**Description of the task**
Look through the records below, and whenever a line contains "agent", copy it.

**Records for the exercise**
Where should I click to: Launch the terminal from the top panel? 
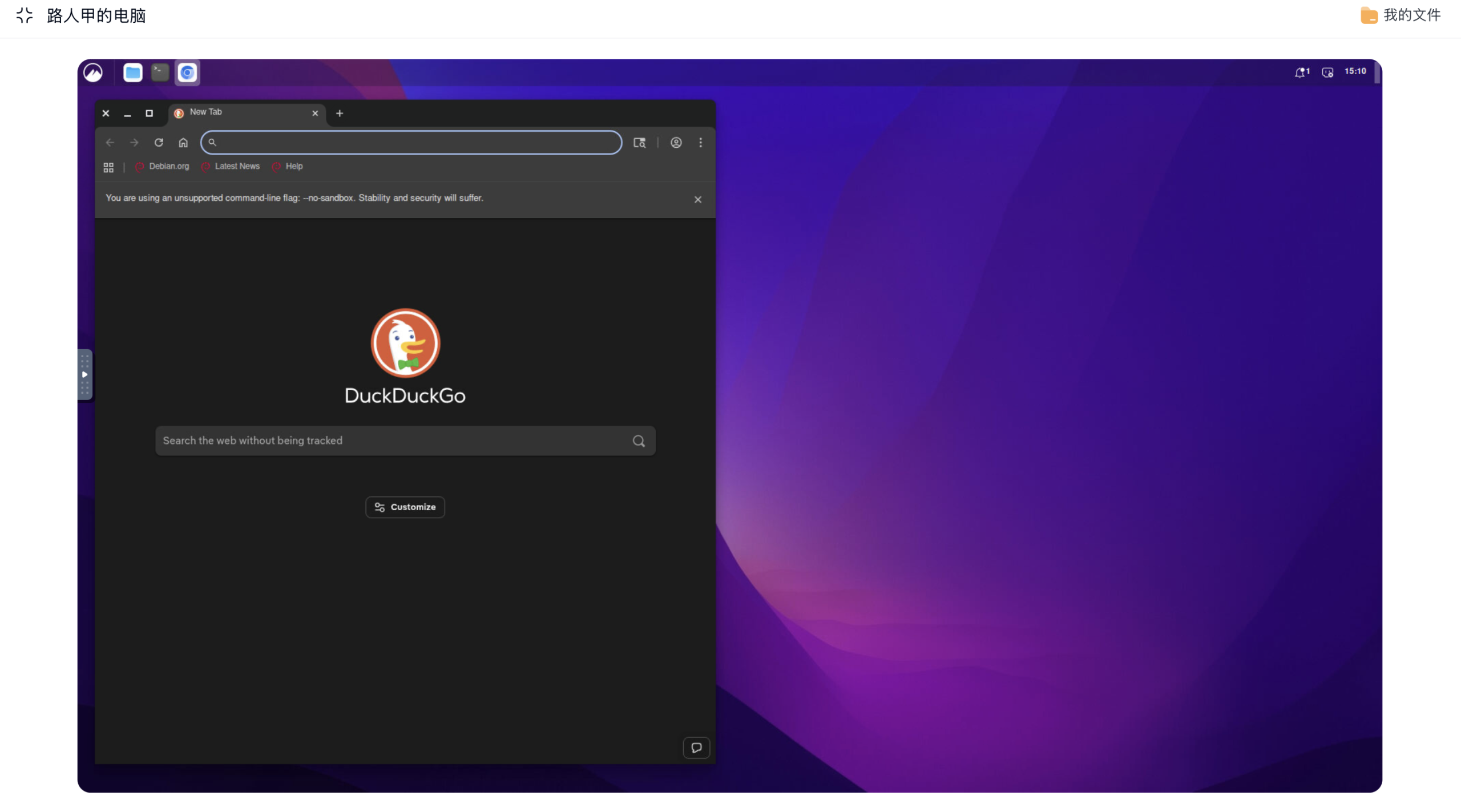coord(160,72)
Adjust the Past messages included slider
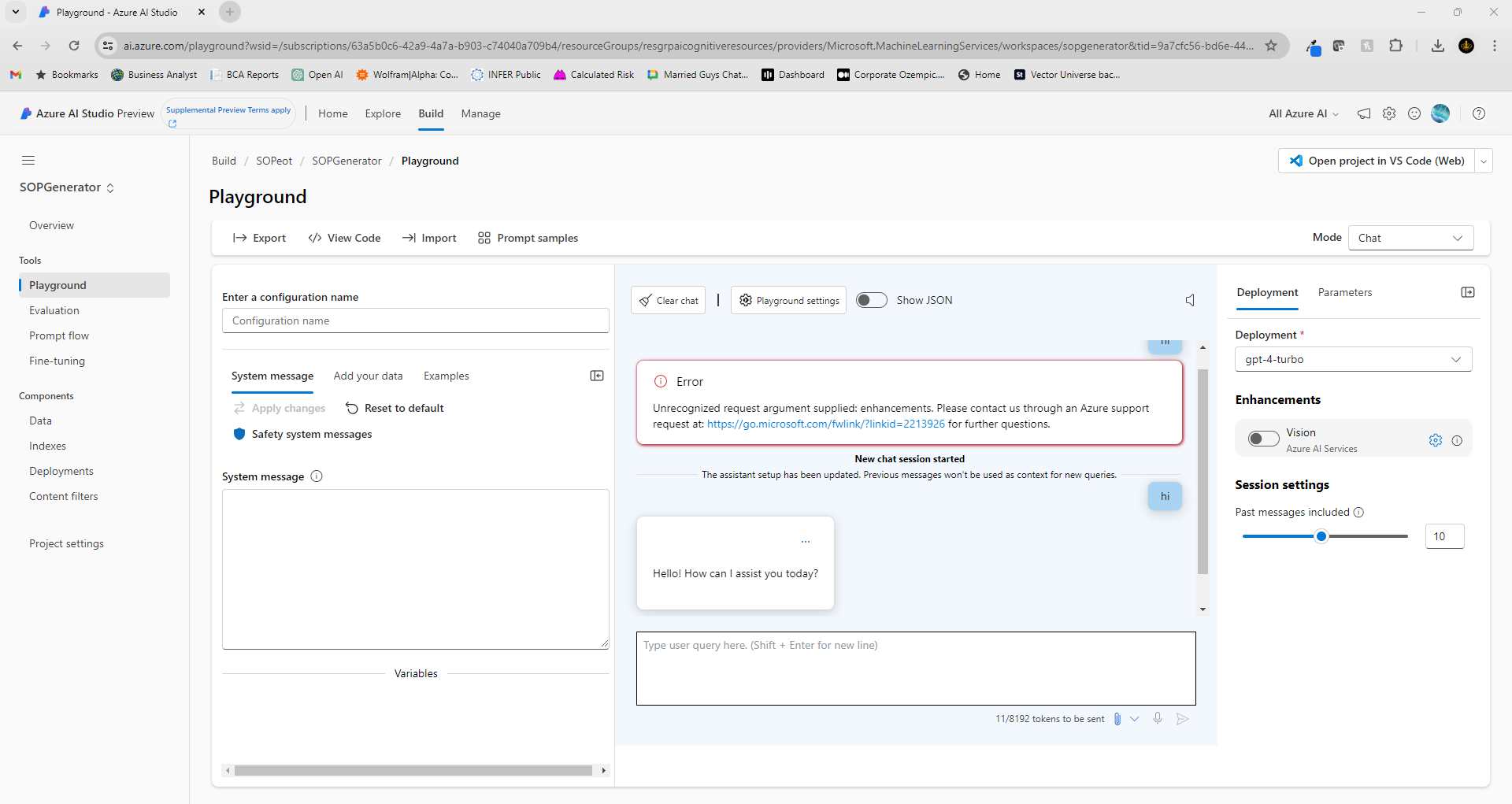The image size is (1512, 804). 1323,536
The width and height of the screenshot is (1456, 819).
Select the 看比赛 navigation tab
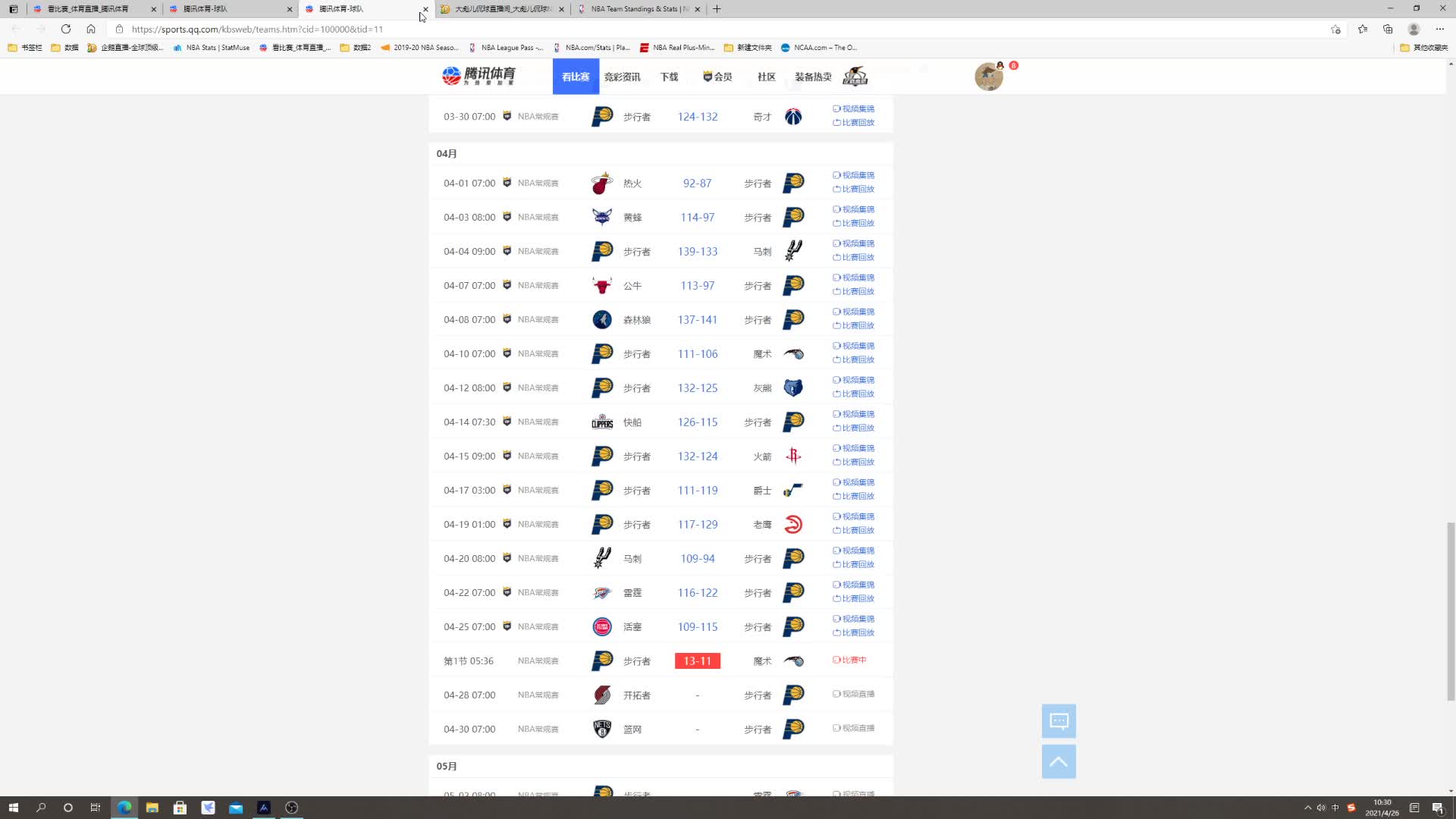[576, 77]
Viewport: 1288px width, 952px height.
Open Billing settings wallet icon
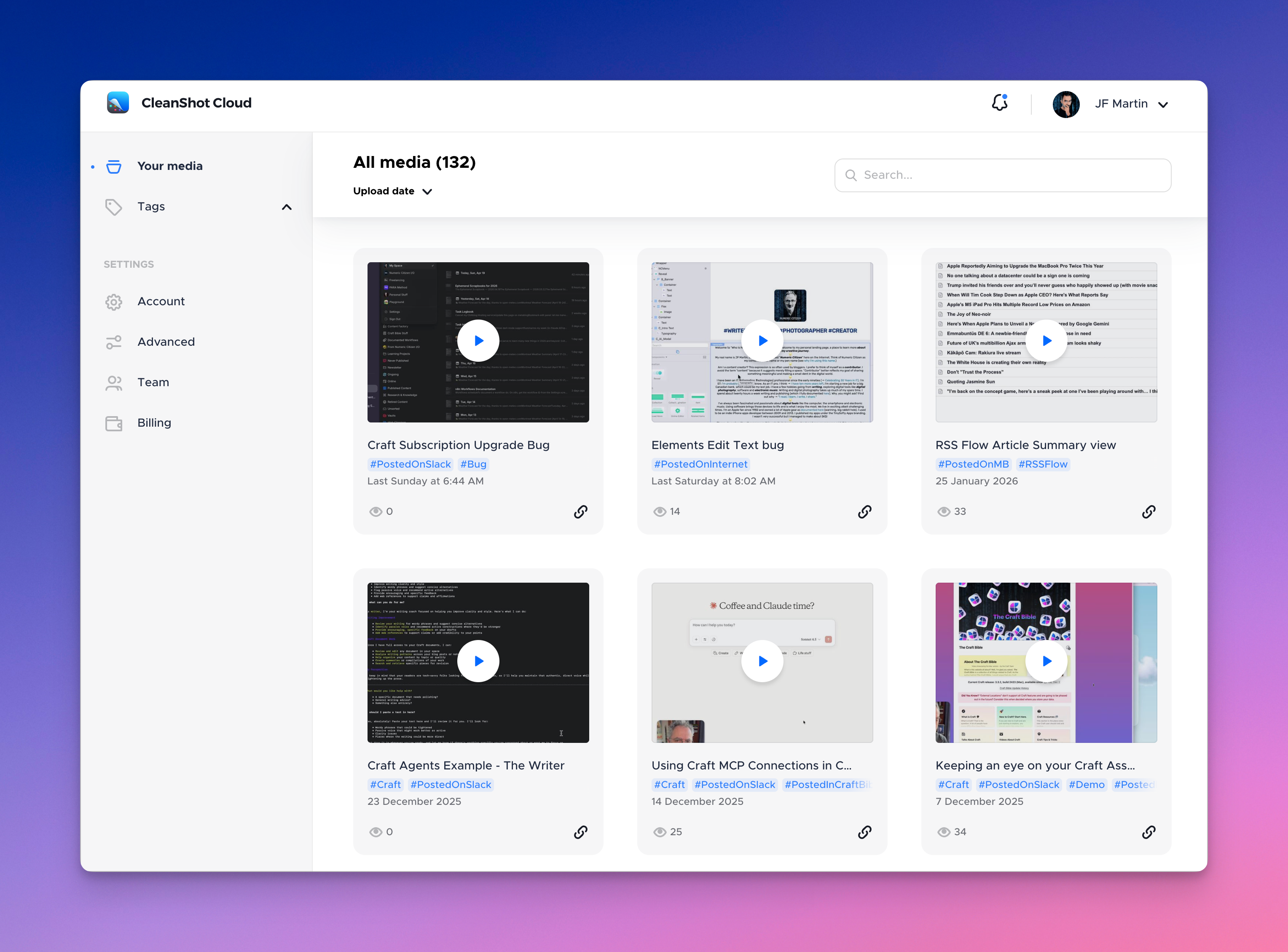coord(114,423)
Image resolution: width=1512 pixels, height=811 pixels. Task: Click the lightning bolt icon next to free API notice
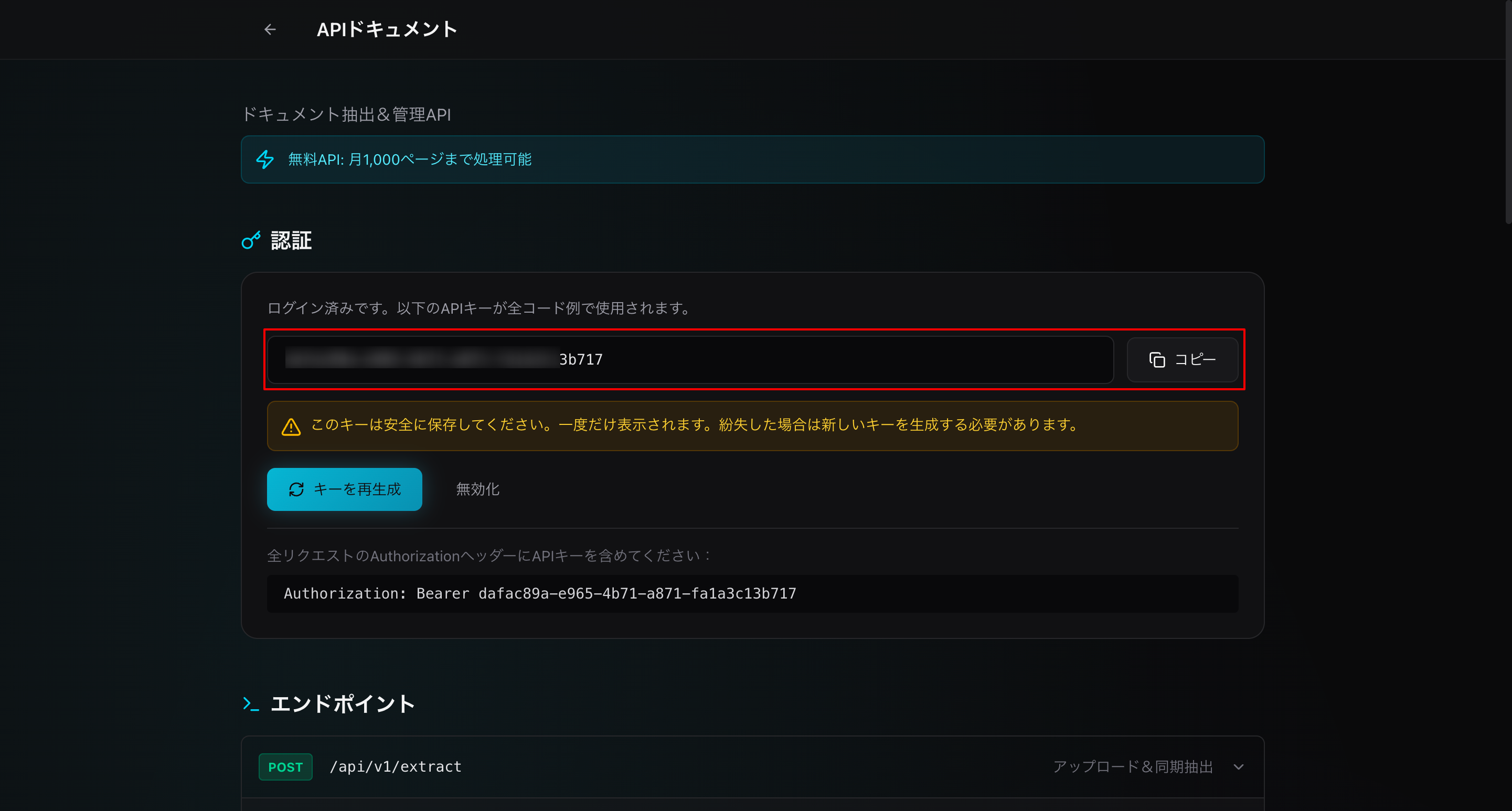pyautogui.click(x=265, y=159)
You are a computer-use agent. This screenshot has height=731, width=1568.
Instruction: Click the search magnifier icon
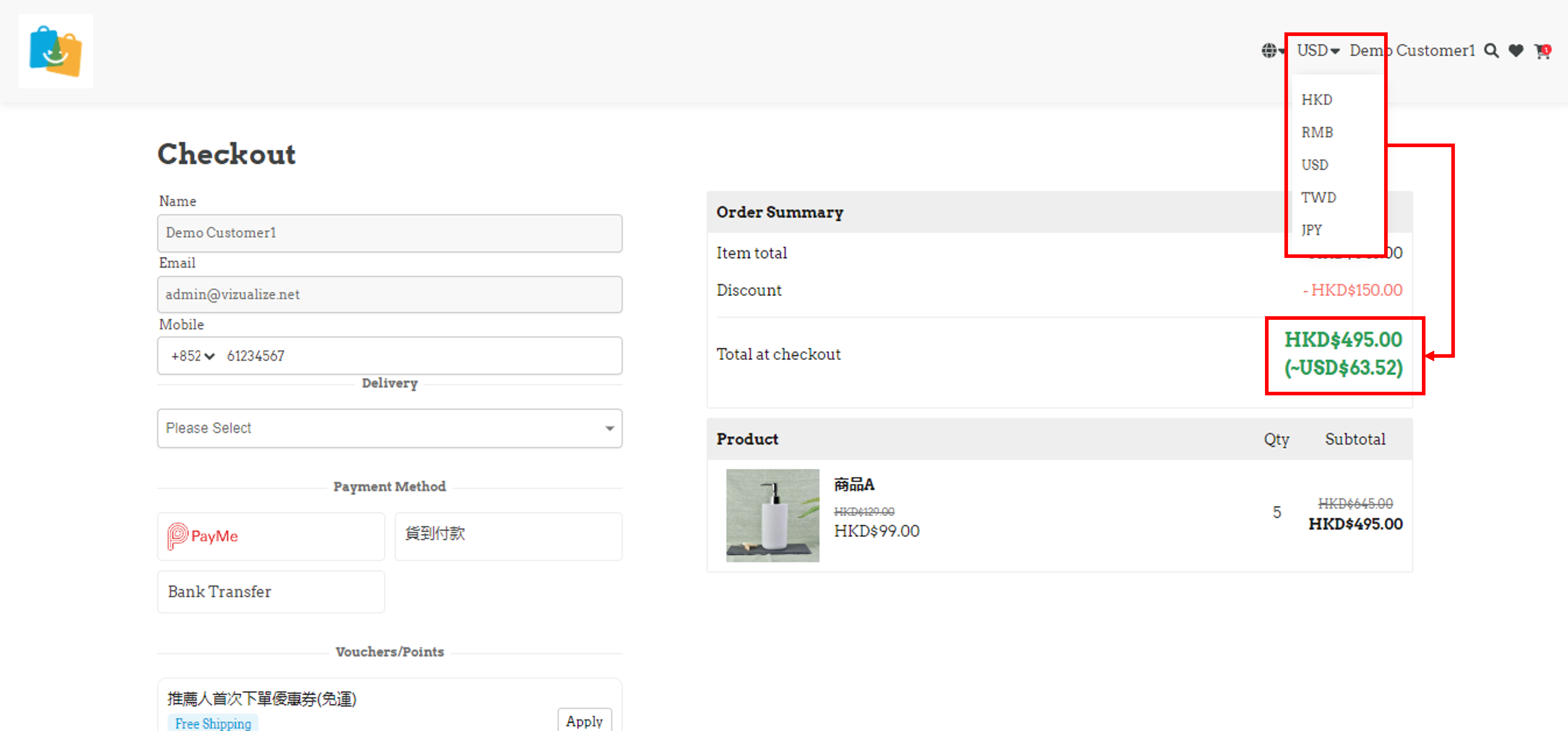coord(1491,50)
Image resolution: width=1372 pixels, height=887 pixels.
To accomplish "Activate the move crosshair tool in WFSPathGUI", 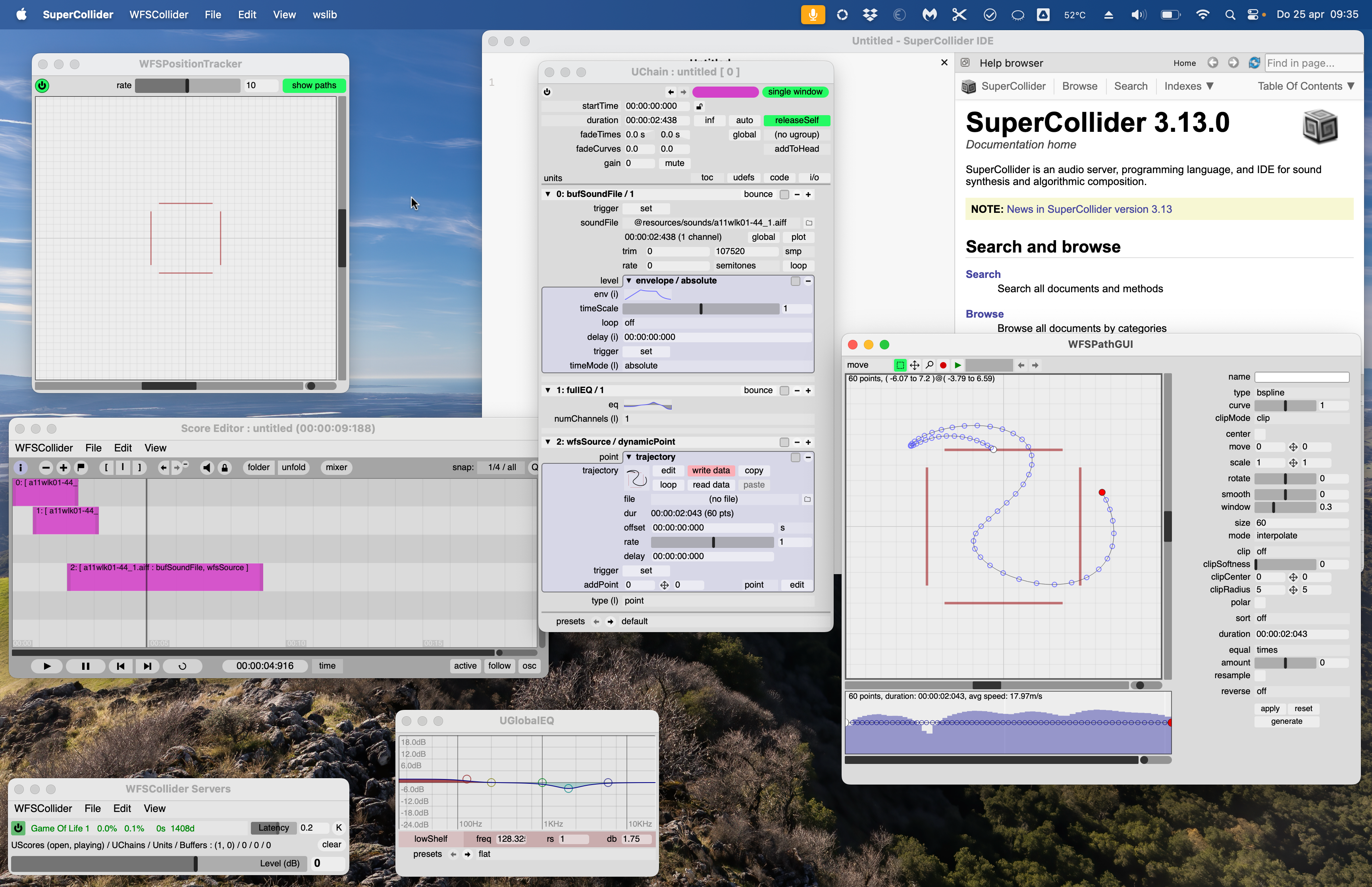I will point(914,365).
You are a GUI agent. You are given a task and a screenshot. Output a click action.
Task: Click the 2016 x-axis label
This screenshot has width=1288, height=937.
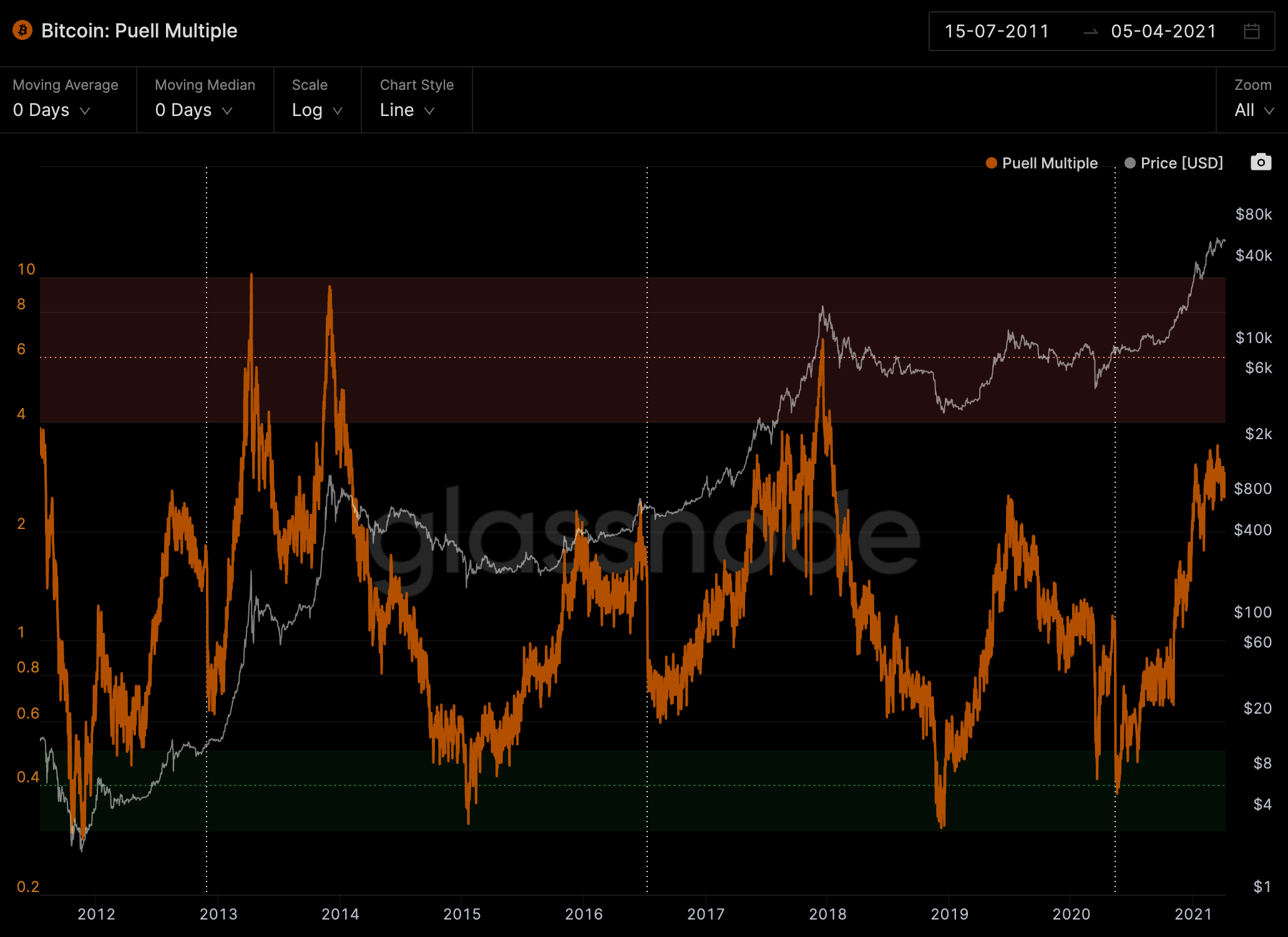(x=583, y=914)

**Answer for this exercise**
You are a computer-use agent. This screenshot has height=731, width=1568.
You are a GUI agent. You are given a task and a screenshot. Output a click action.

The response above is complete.